The Kitty Genovese Murder Scene
Click to enlarge.

The photographer is standing at the approximate location of the first attack looking back in the direction from which Kitty ran. In the distance is the West Virginia apartment House (today called the "Austin Arms"). Trial witness, Samuel Koshkin, and his wife had a 6th floor apartment there. Koshkin's windows faced Austin Street and not the site of the first attack which Koshkin could not see. However, he did see Moseley run back to his car immediately afterward. The Long Island Railroad Station parking lot is to the left.


Times Article Analyzed

Click here to read the March 27, 1964 New York Times  article that first broke the story, along with a paragraph by paragraph analysis of why I think the Times  got the story wrong.


Disclaimer

Throughout this page, I will cite to various media accounts of the case. I do so only for the factual statements they contain and not because the authors of those accounts agree with the opinions I express here.


In the Public Domain

My thoughts, comments and opinions about this case along with all images created by or for me are dedicated to the public domain. They may be copied and used without credit or compensation to me. I claim no rights in the trial transcript and briefs included here.


This page was created on January 14 2004 and revised on January 18, 2004.


The Murder of Kitty Genovese:

Only one witness is known to have heard Kitty say she had been stabbed

When first attacked, Kitty screamed that she had been stabbed. [Footnote G-1.]  That fact has been accurately reported in the press - leaving readers to assume that all of the witnesses heard her say that. However, only 1 of the 5 trial witnesses heard those words. [Footnote G-2.] If anyone else heard them, they have never been identified. There is no doubt that when Kitty screamed, witnesses heard her voice. However, that does not necessarily mean that they understood her words since it was those very outcries that had awakened them at 3:20 AM in the middle of a very cold winter night. According to the July 25, 1995 edition of The New York Times:

"... several residents who were alive at the time of the attack maintained yesterday that the screams were not that easy to hear ... ."
______________________________
Things to do =>
- a) According to the Kitty Genovese page, why does the fact that witnesses heard Kitty's voice not necessarily mean they understood her words? Answer in one to three sentences.
- b) List every calendar date that appears on the Kitty Genovese page.
- c) Reproduce everything on the Kitty Genovese page from "My thoughts, comments" down to "January 18, 2004.".
______________________________
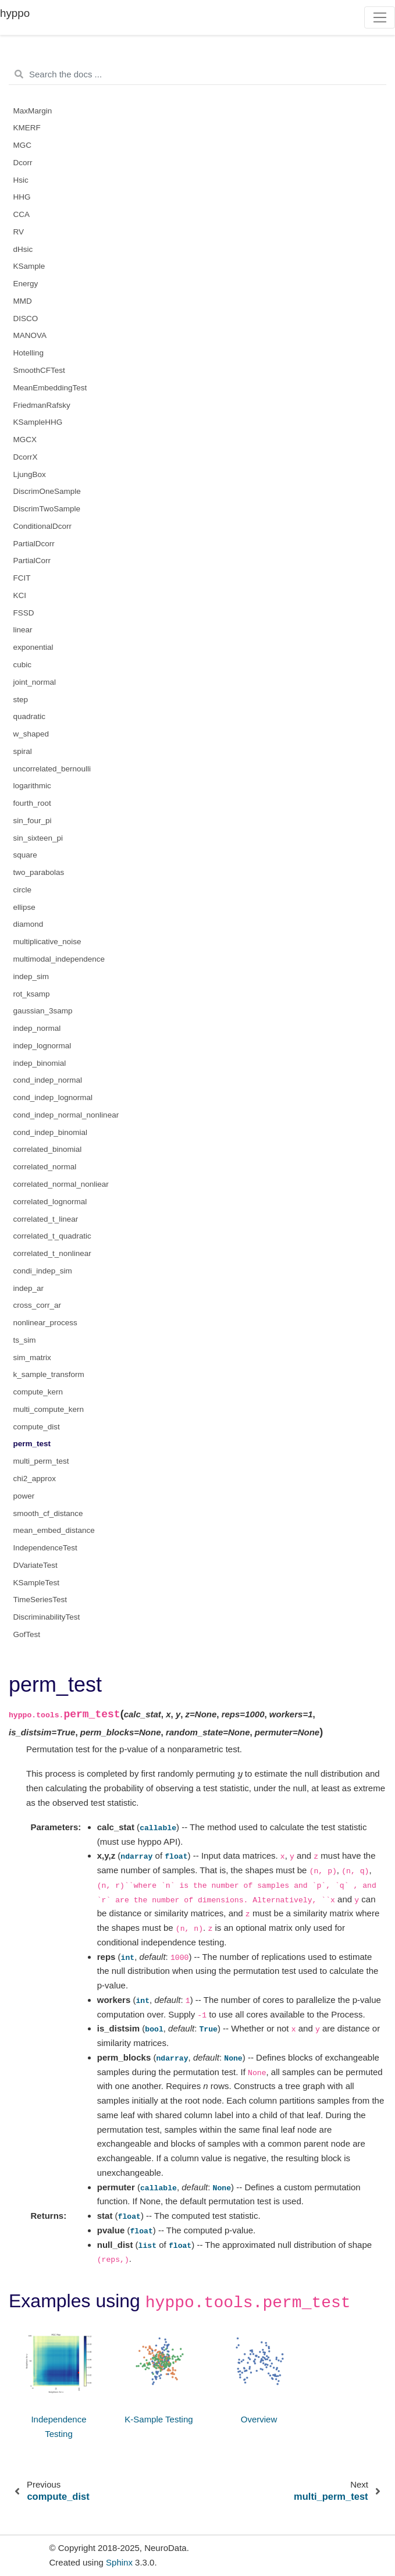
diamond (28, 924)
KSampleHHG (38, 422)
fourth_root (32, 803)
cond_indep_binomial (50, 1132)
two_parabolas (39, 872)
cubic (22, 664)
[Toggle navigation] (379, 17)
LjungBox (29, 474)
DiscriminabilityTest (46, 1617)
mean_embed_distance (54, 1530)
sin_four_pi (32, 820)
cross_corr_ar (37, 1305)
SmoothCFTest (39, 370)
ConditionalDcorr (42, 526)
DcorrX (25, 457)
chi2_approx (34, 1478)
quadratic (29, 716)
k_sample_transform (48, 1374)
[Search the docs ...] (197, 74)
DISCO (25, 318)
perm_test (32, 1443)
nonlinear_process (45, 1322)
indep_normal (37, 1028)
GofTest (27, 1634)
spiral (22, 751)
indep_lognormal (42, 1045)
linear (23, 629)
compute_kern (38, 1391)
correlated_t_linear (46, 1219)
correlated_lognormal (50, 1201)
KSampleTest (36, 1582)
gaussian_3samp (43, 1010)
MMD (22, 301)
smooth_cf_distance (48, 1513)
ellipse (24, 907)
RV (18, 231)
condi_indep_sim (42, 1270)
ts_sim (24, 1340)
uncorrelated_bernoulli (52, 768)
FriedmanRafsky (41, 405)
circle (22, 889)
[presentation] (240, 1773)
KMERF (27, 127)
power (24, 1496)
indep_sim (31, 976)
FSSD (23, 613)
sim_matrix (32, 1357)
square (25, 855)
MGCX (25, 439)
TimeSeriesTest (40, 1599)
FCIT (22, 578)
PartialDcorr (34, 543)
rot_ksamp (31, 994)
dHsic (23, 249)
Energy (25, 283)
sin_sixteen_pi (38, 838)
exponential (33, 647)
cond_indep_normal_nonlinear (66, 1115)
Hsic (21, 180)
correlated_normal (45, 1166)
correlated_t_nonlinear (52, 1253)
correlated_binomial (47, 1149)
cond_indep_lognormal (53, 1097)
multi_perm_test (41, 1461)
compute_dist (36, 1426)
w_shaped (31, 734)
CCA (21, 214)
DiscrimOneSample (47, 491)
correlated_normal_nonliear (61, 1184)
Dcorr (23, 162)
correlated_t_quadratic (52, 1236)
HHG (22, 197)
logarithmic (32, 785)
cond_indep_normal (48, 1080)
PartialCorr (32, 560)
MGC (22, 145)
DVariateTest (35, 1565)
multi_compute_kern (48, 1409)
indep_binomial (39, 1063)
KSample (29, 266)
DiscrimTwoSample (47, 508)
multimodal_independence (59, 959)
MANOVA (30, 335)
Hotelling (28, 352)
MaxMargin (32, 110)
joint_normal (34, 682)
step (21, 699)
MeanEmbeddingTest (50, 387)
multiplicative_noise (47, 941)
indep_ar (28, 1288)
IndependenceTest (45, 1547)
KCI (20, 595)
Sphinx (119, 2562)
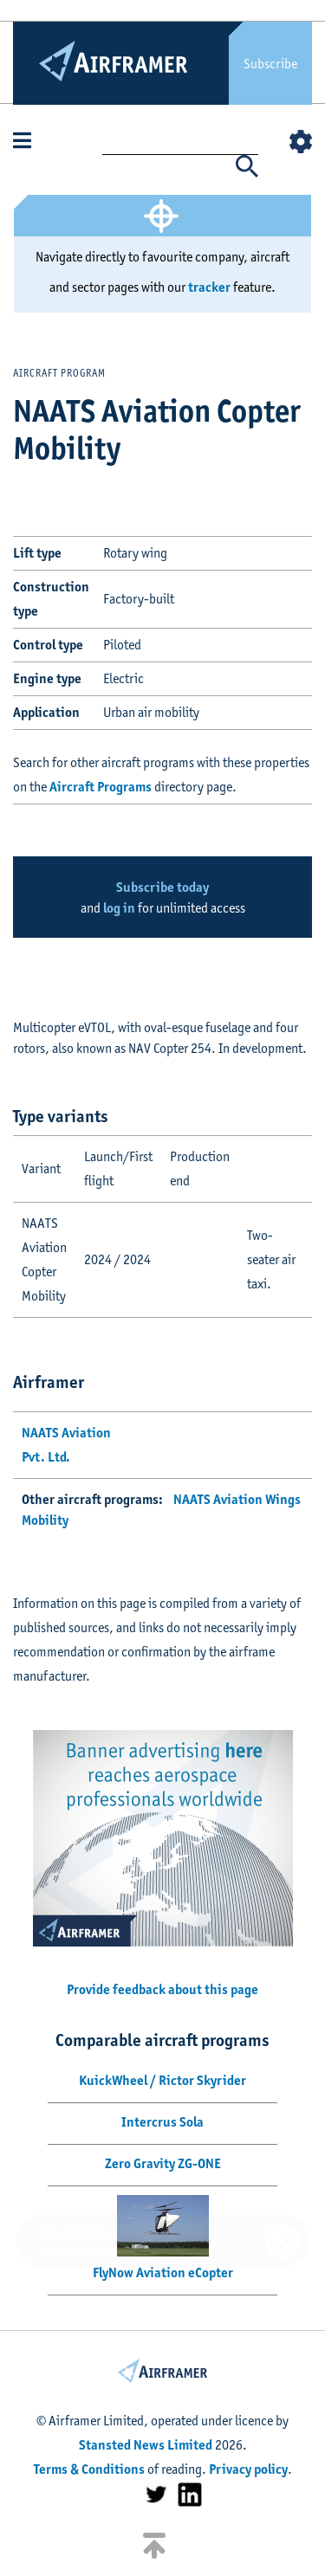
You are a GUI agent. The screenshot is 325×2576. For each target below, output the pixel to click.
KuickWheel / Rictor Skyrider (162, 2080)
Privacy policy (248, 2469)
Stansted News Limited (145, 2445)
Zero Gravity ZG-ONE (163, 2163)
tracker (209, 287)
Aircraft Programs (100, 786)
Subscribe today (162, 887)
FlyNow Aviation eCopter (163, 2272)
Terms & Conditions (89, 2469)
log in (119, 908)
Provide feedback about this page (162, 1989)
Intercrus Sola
______________________________
Responses to the tasks =>
- a) Her outcries were the very sounds that had awakened the witnesses at 3:20 AM in the middle of a very cold winter night. Hearing her voice therefore did not mean they had made out what she said.

- b)
- March 27, 1964
- January 14, 2004
- January 18, 2004
- July 25, 1995

- c)
My thoughts, comments and opinions about this case along with all images created by or for me are dedicated to the public domain. They may be copied and used without credit or compensation to me. I claim no rights in the trial transcript and briefs included here.


This page was created on January 14 2004 and revised on January 18, 2004.